[Data entries]
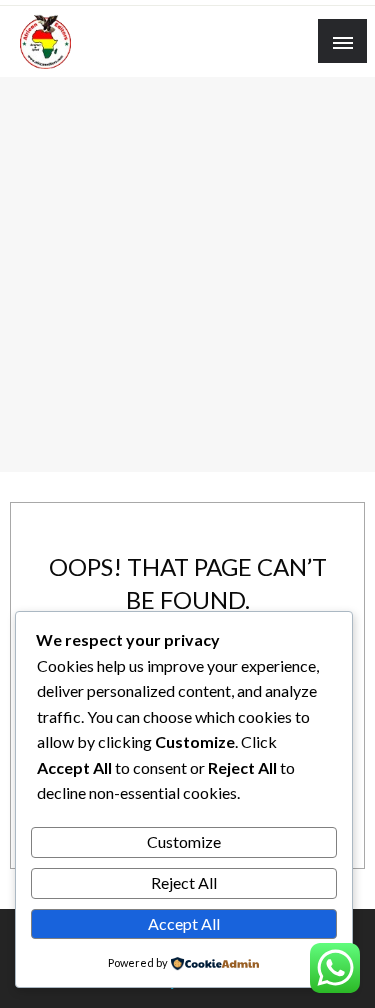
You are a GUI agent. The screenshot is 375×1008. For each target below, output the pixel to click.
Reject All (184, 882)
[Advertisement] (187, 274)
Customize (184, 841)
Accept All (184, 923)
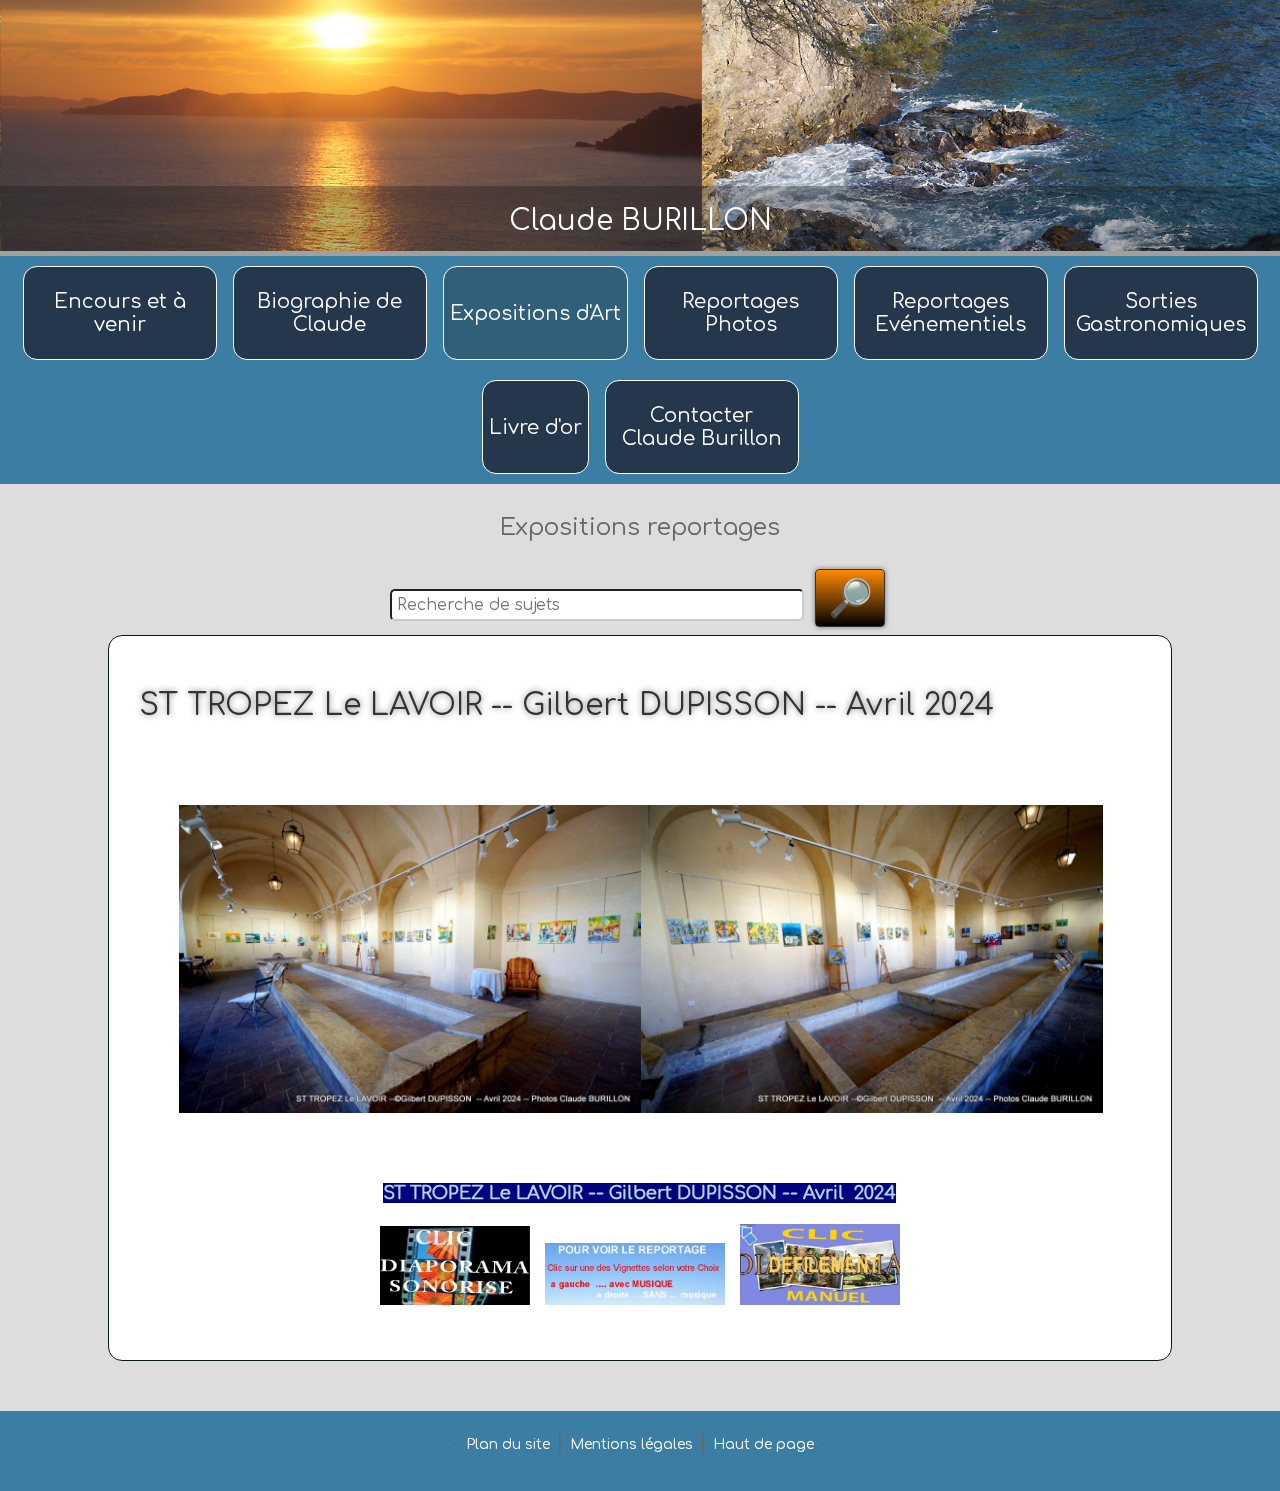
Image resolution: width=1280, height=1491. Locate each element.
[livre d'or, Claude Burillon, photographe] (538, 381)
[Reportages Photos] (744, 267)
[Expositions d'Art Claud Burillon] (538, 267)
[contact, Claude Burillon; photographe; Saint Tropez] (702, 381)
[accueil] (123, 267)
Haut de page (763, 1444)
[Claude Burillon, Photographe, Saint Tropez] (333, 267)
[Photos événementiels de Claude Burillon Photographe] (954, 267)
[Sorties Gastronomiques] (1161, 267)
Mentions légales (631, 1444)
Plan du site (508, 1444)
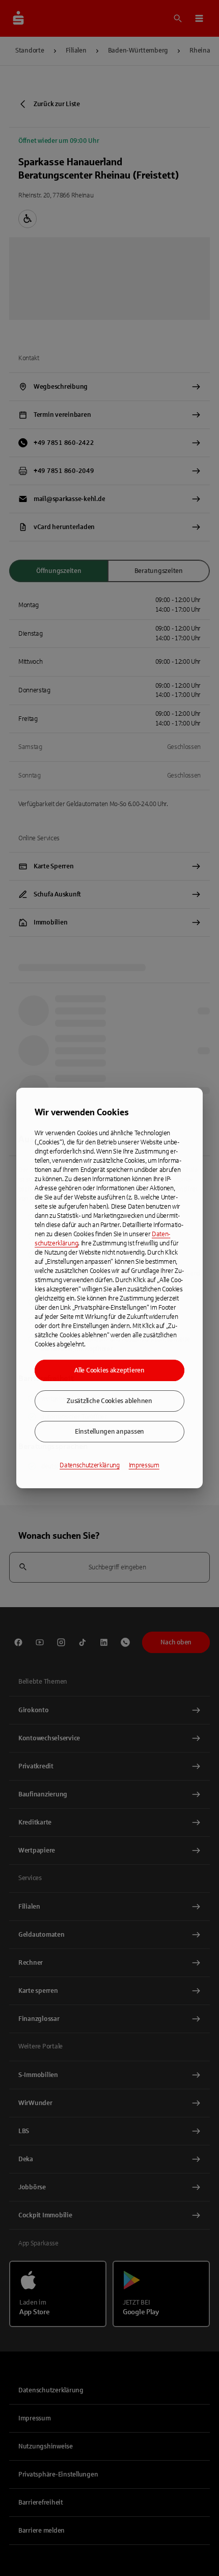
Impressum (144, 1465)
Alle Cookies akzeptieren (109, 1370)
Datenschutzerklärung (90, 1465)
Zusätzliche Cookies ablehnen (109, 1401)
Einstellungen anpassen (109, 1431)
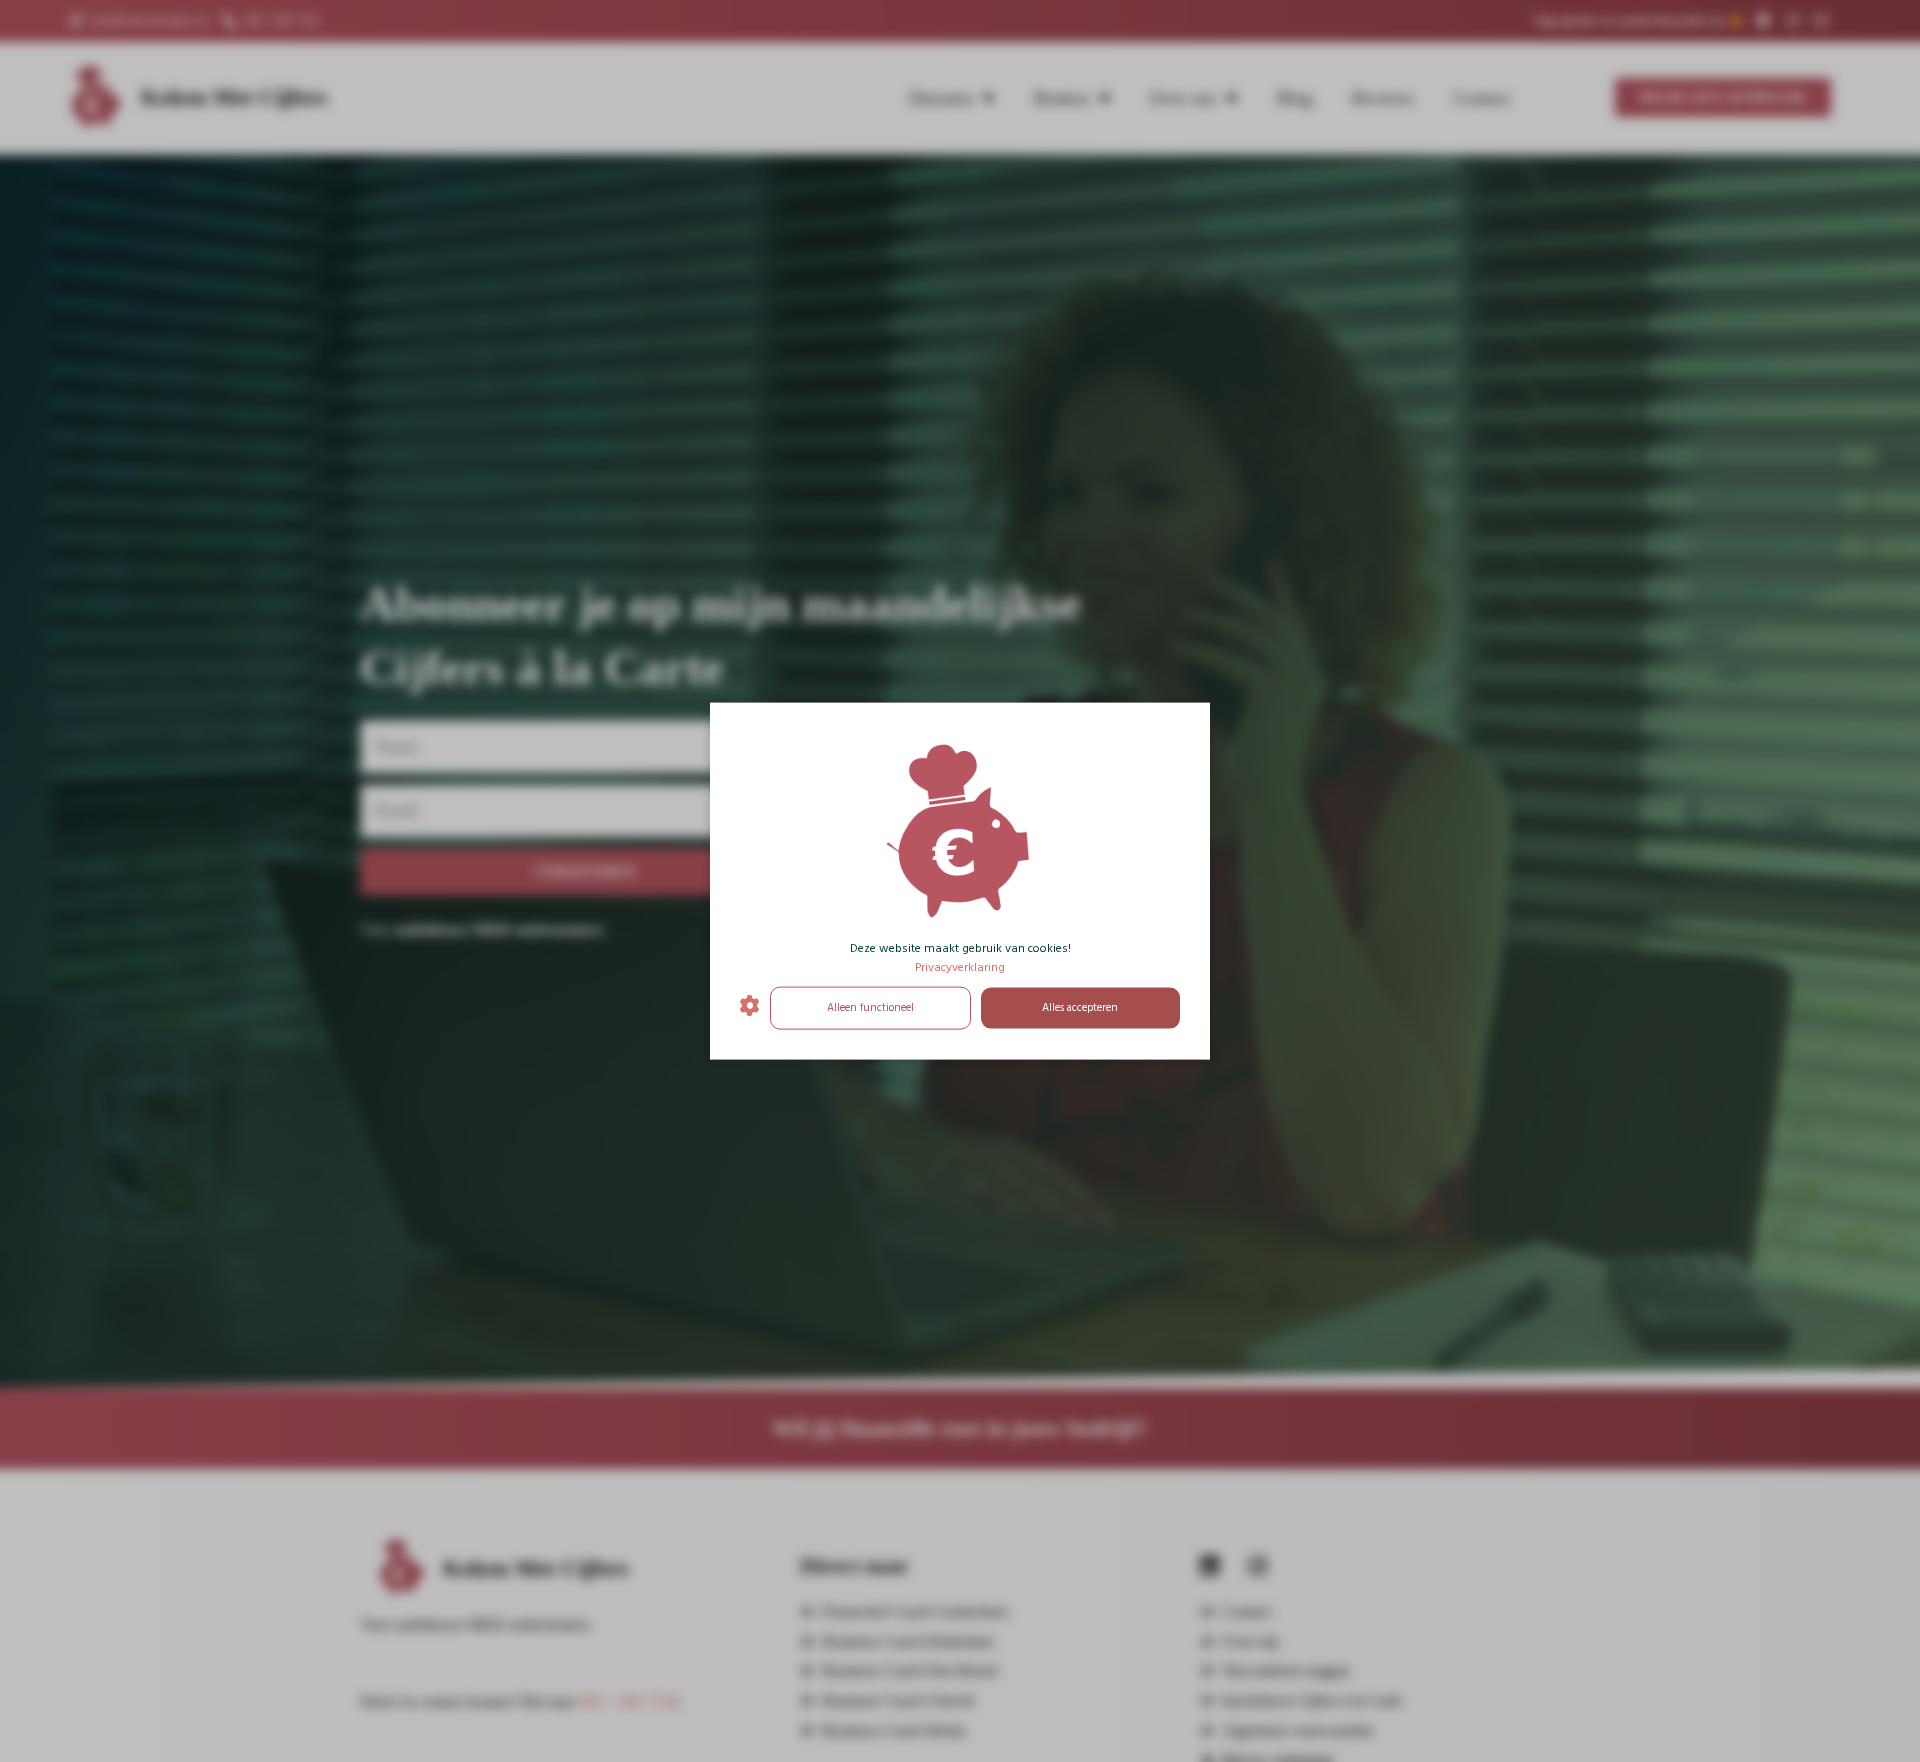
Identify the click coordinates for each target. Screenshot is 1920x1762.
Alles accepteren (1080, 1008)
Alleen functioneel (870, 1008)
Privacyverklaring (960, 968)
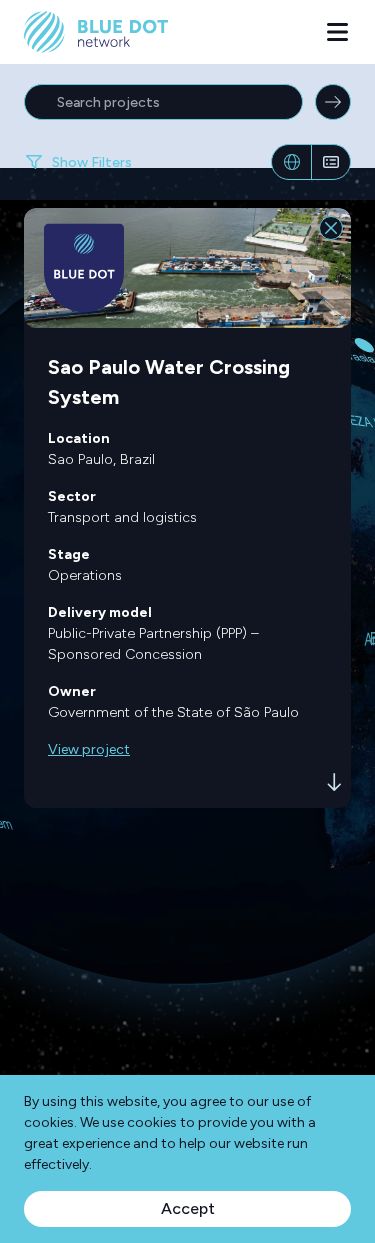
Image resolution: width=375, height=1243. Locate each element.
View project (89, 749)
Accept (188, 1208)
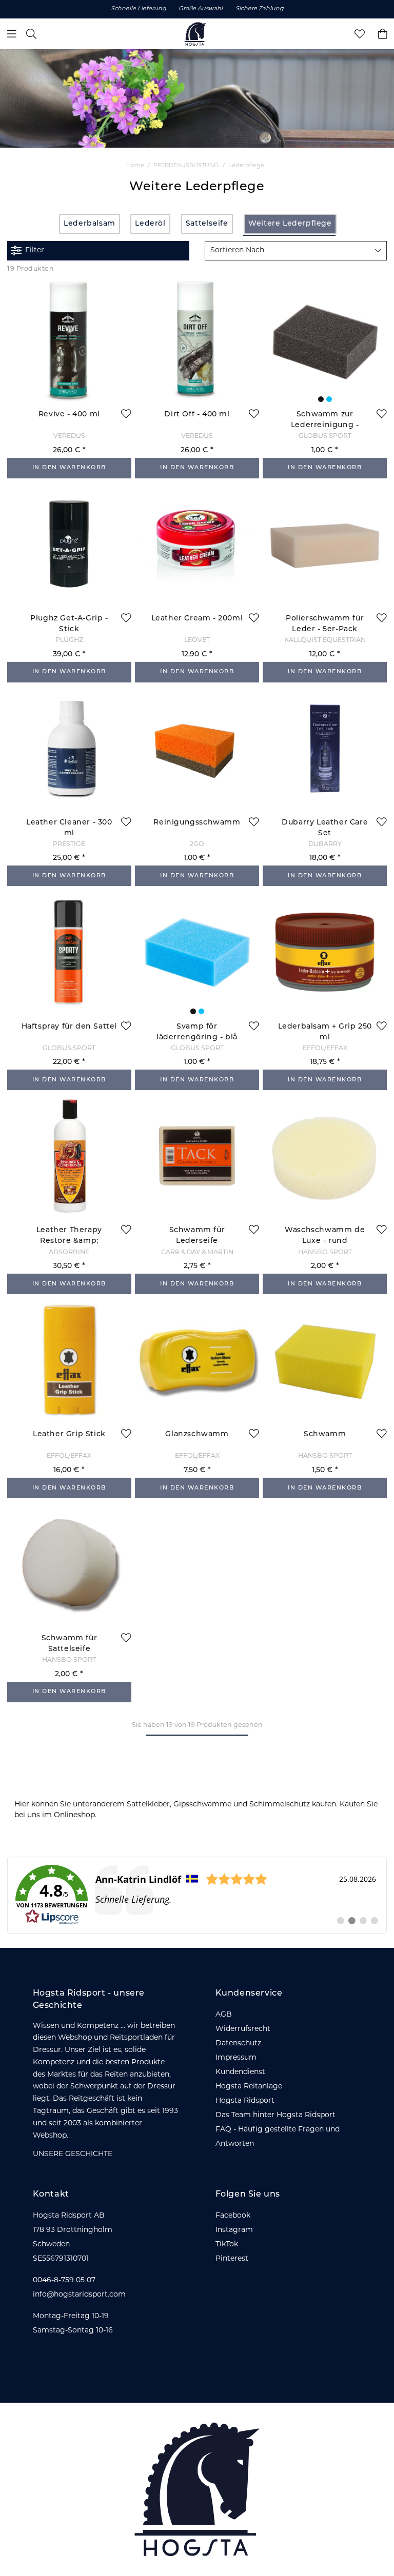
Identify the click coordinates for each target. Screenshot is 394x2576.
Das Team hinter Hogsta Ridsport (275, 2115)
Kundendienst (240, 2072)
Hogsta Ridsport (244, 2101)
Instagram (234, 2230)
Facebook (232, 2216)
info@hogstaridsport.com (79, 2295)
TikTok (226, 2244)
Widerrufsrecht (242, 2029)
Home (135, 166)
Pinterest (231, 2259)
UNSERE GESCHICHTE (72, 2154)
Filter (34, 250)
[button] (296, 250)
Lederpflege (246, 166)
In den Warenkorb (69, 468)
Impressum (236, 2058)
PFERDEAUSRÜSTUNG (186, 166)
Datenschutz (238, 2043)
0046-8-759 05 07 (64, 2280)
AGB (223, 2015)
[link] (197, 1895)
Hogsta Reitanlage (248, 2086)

**WORK TASK**
Look through the records and copy down every line that holds "Cookies".

**REPLY**
Alle Cookies akzeptieren (109, 1370)
Zusätzliche Cookies ablehnen (109, 1401)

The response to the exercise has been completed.